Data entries
--- START ---

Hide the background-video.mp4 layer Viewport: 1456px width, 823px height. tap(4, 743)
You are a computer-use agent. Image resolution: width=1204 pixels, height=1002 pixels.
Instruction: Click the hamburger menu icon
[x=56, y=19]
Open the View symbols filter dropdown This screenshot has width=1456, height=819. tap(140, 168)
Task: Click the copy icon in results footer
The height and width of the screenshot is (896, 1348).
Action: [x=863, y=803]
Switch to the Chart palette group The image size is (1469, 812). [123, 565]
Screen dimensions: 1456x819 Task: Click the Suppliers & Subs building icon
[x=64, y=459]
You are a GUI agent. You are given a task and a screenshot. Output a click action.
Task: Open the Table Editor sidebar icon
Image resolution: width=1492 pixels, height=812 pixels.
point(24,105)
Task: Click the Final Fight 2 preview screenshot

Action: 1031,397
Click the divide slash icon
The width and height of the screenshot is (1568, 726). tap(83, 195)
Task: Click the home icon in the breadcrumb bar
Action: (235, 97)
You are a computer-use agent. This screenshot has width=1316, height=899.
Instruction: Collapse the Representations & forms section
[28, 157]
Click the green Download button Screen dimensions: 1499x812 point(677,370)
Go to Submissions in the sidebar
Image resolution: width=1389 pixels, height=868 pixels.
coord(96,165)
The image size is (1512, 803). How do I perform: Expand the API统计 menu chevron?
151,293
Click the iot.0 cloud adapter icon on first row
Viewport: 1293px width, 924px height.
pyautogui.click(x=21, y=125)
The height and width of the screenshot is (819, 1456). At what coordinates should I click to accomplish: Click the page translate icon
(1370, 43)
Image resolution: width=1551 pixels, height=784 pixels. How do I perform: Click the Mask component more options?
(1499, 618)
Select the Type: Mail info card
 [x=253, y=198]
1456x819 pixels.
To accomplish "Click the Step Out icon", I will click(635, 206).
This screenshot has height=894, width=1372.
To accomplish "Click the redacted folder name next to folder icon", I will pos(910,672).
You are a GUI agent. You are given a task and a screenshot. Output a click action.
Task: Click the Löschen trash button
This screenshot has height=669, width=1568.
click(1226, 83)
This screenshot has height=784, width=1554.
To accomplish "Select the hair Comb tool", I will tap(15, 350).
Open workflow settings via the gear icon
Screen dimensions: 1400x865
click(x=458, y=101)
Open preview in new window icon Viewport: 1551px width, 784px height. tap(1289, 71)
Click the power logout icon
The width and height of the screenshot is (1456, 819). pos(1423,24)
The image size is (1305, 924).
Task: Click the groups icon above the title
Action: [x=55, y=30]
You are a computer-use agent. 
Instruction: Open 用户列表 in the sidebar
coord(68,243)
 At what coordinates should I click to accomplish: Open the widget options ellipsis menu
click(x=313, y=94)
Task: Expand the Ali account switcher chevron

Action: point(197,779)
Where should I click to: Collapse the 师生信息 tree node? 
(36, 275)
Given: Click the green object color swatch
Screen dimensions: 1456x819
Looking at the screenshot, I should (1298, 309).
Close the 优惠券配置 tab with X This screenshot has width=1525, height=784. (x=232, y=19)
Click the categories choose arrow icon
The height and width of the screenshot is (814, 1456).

--- END ---

Where a line of the data above includes "will", copy that line.

To accomplish "Click the Step Out icon", I will click(635, 206).
To accomplish "Click the redacted folder name next to folder icon", I will pos(910,672).
To accomplish "Select the hair Comb tool", I will tap(15, 350).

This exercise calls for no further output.